If we are to wax romantic we might consider those economic forces a danger to our online world. We might bemoan it as a symptom of the grossly commercial and shallow nature of humanity, or other such whiny keyboard-warrior rubbish. In reality those forces form one of the internet’s sternest buttresses and provide its most dynamic innovators. There is another side to the legally insidious on the web, and that comes not in our being monitored for our purchasing habits, but our being monitored as a constant. In retrospect the shock at the recent revelations regarding the U.S.’s NSA department seem naive. Long has literature and film depicted such capabilities, and no one has particularly batted an eyelid. James Bond having access to such data seemed a given, it was never even questioned that Bond’s fictional MI6 would (or perhaps should) be capable of such. The real M16 and its international counterparts have surprised us in acting in the way which we expected them to. In the present dramas surrounding global surveillance we have the roots of what must surely become a constant feature in our spread into cyber reality. In one corner the combined efforts of the Citizen, those men and women behind sites such as Wikileaks along with whistleblowers such as Edward Snowden. In the other the conservative forces of military and governmental authority, and the strange grey realm of their defined ‘legal’. As we implant ourselves deeper into the online, as it becomes an increasingly unavoidable part of our lives, this conflict can surely only intensify. Might we find ourselves at some point in a Neuromancer or Matrix style existence? The relocating of war to the cyber battlefield is certainly a possibility, the threads of such a future being already visible. While some might scoff at even the mere thought of this it bears remembering that the world of 30 years ago would do likewise at the idea of our current capabilities. Even the most imaginative of sci-fis failed to predict a great number of now real technological advancements, though alas the science of hyperdrive and the laser blaster seem yet beyond us.

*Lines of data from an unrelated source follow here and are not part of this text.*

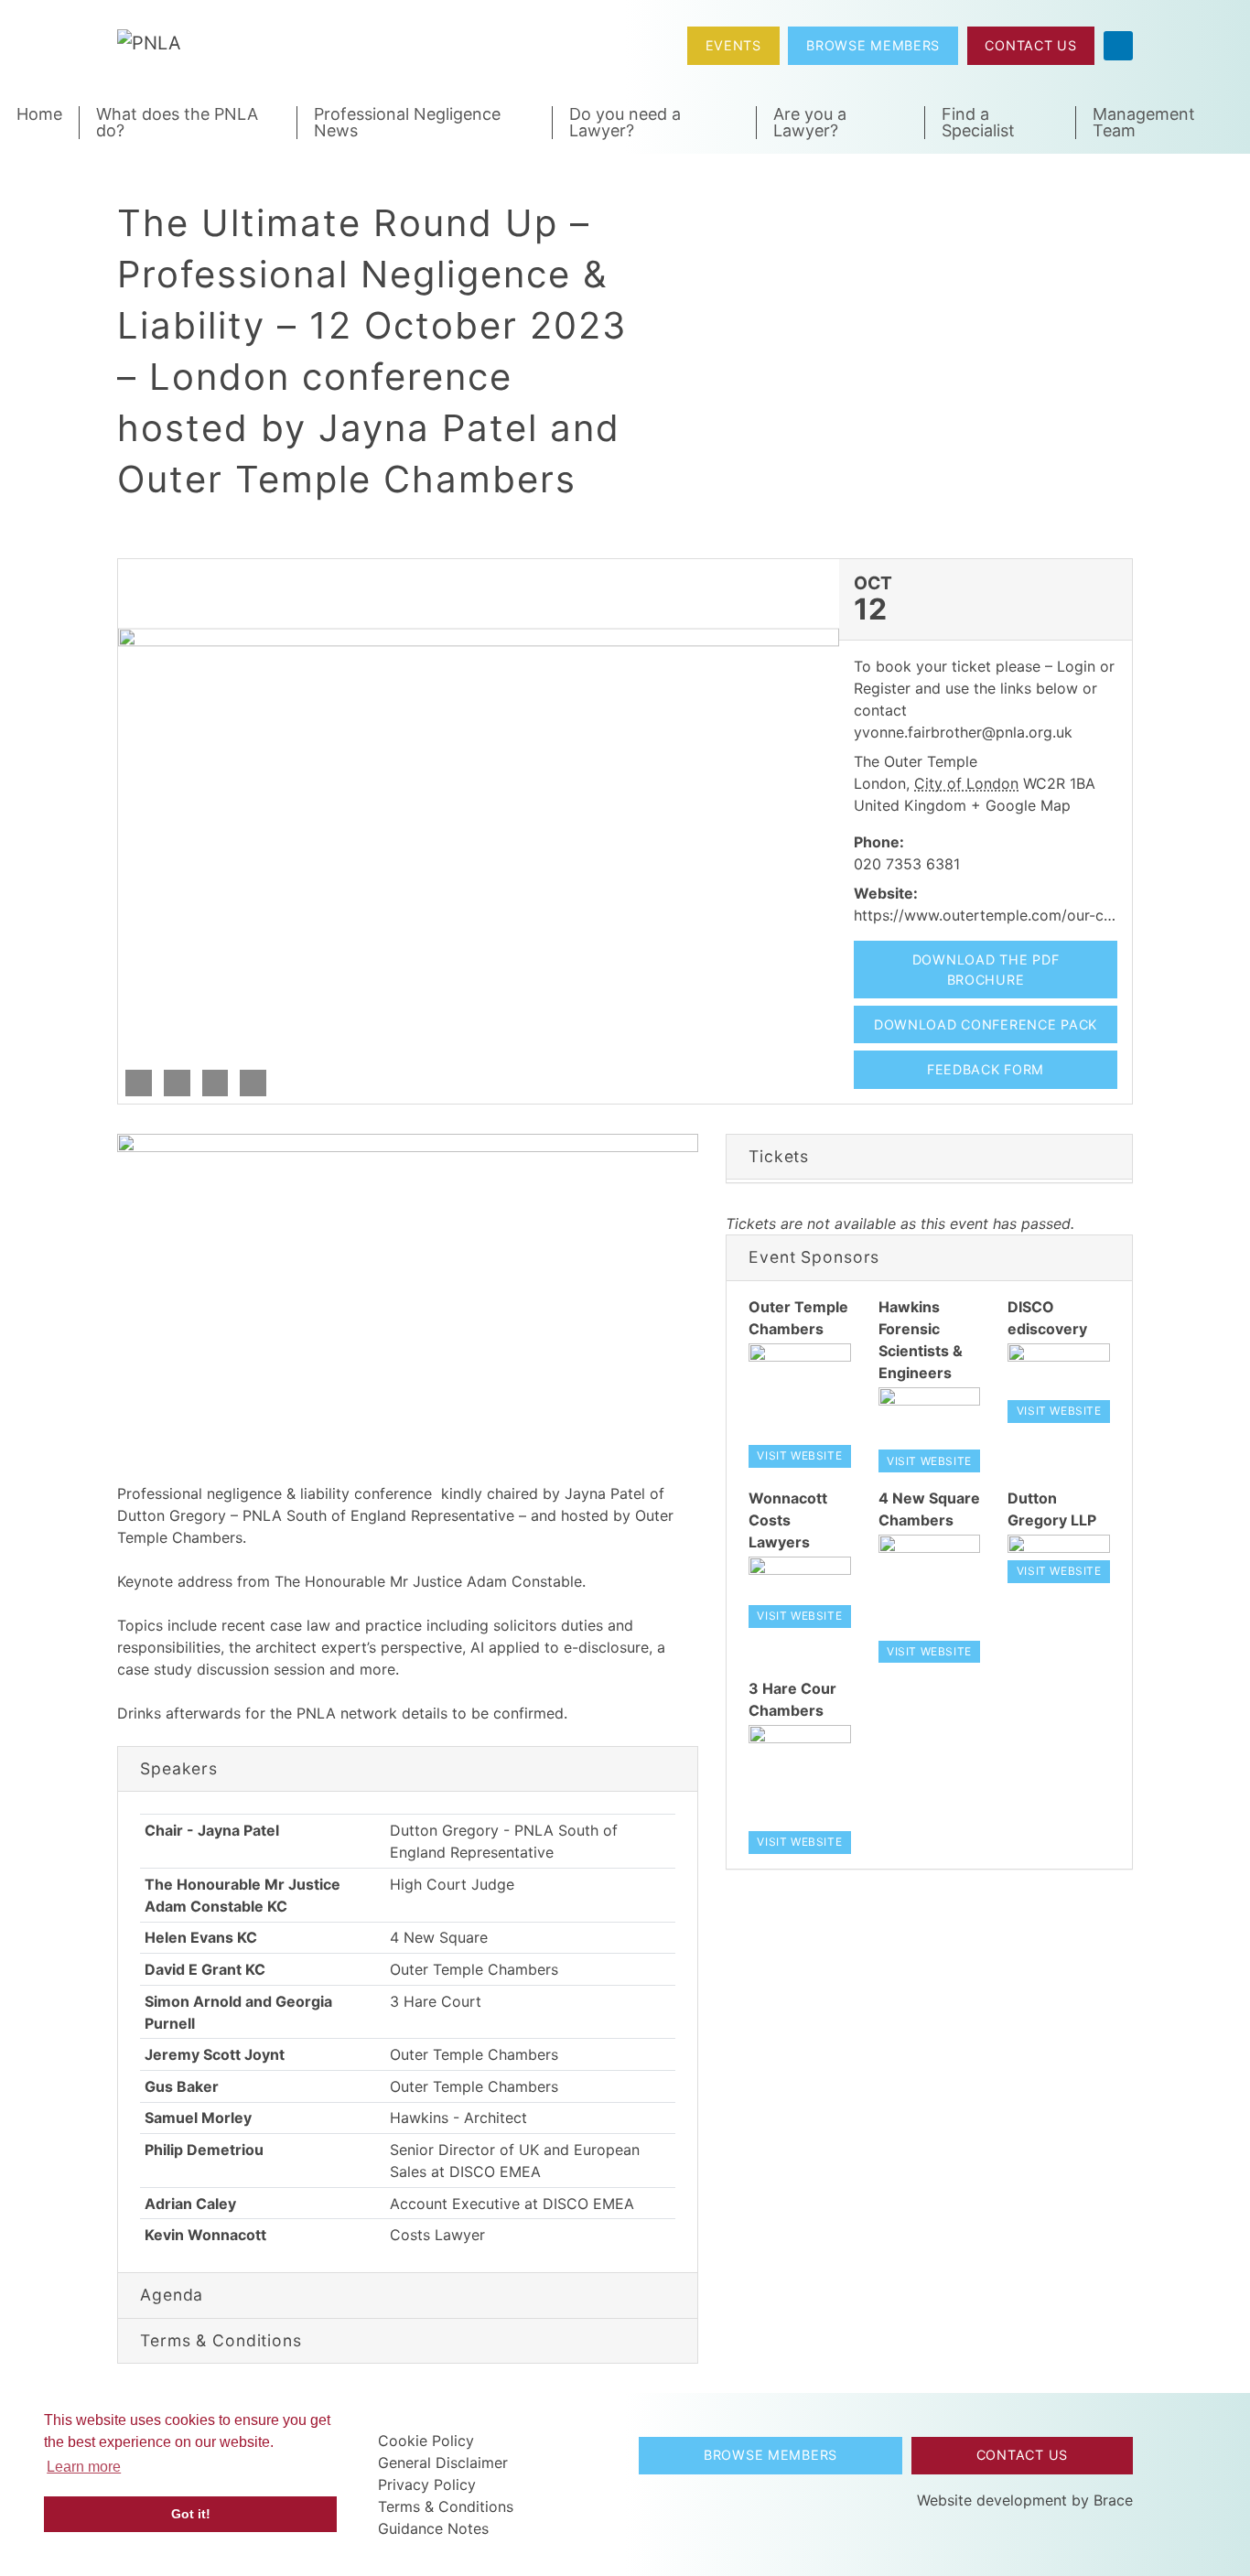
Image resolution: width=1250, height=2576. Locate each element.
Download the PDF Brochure (986, 969)
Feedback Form (985, 1069)
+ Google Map (1021, 805)
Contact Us (1030, 45)
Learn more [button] (84, 2466)
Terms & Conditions (445, 2506)
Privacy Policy (427, 2484)
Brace (1113, 2500)
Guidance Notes (433, 2528)
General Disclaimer (443, 2462)
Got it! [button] (190, 2513)
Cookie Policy (426, 2440)
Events (733, 45)
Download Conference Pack (985, 1024)
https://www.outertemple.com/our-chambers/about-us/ (1045, 915)
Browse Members (873, 45)
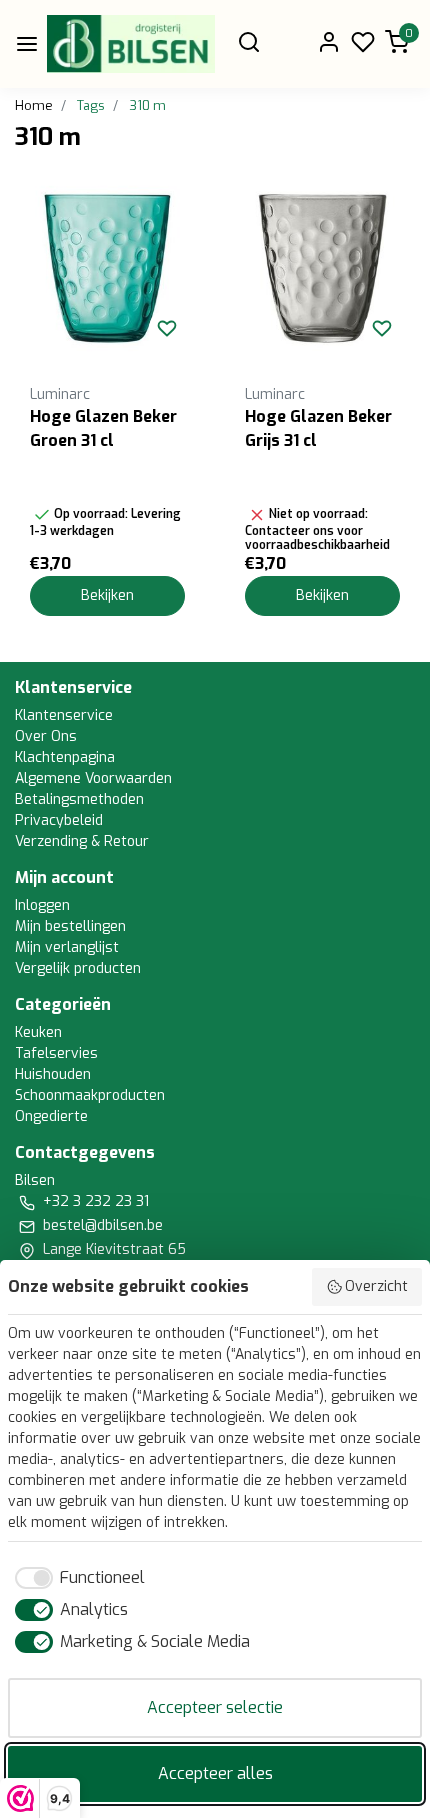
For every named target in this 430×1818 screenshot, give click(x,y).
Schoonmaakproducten (90, 1095)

If the Internet did indeed come into existence as an agnostic platform then it must be wondered as to how our present use of it shapes its future. Do we deliver an equalising tool to the future generations, a platform buttressed by the democratising of learning, by the giving of a voice to those who are otherwise without one… or do we burden them a shallow hyper-market, a reaper of identity and value? As ever happens when we move from the world of rhetoric to reality both ideologies must be grounded and in the impact combined. The chimera that shall emerge from this will doubtlessly prove a shapechanger, without static form or character. It will, I am sure, prove an interesting study.